Drug-related crime is an increasingly serious and urgent issue in Britain. Over the past year we have seen the surge in knife murders that are part of turf wars between rival drugs gangs. We have learned a new term: ‘County Lines’, that describes an illegal drugs supply system. We have heard authoritative statements by recently retired Chief Constables and by elected Police and Crime Commissioners calling for drugs policy reform. Drugs-related trials are also a burden on the overstretched judiciary. A number of our prisons are becoming ungovernable in large part because of drugs in gaols. In short our entire criminal justice system is burdened by our dysfunctional drugs policy. It is time to consider taking the entire drugs issue out of the criminal justice system and putting it in the health and medical system where it properly belongs. Regulation and Enforcement

Regulation and Enforcement

There are many dangers within our society, and one of the main duties of government is to protect the public. We gratefully accept the regulation which they apply, with varying degrees of competence and success, to a wide area of our lives, to fire risks of mattresses and tower blocks, to vehicles and how they are driven, to our food and our pharmaceutical drugs. If we were to abandon the idea of a ‘drug-free’ world, legalise these drugs and control them by detailed legal regulation, stage by stage we could take the production and supply out of the hands of criminals and into the control of medical staff.
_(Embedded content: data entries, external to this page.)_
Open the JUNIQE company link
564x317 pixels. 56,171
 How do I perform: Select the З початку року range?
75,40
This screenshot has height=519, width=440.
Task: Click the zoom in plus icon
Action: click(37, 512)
Serious drugs would be medically prescribed with registration of addicts, provision of free or subsidised pure drug and needles, supervised by trained staff, with advice on toxicity and reduction. Others would be available as pharmacy sales, restricted amounts, age restrictions, consistent dosage and full information but no advertising or branding. Licenced premises or membership clubs could supply drugs like cannabis with all the above restrictions, control of the strengths available and consumption on the premises. Some drugs might be available as licenced sales as we now buy tobacco or alcohol, but without advertising. All drugs would be taxed and this together with reduced costs to police, courts, hospitals and prisons, would, from the experience of places like Portugal, Switzerland and some USA states, more than pay for the transition to legal regulation and its enforcement.

Public Opinion

So why has our supposedly rational, humane and liberal government not abandoned the ‘War on Drugs’? It is partly an obsession with Brexit, but more a state of public opinion, encouraged by some particular newspapers, which makes politicians think that if they move in this direction they will be thought to be ‘soft on drugs’ and unelectable. We need to spread the word and make it clear to our representatives that we want a more humane and sensible approach to this problem.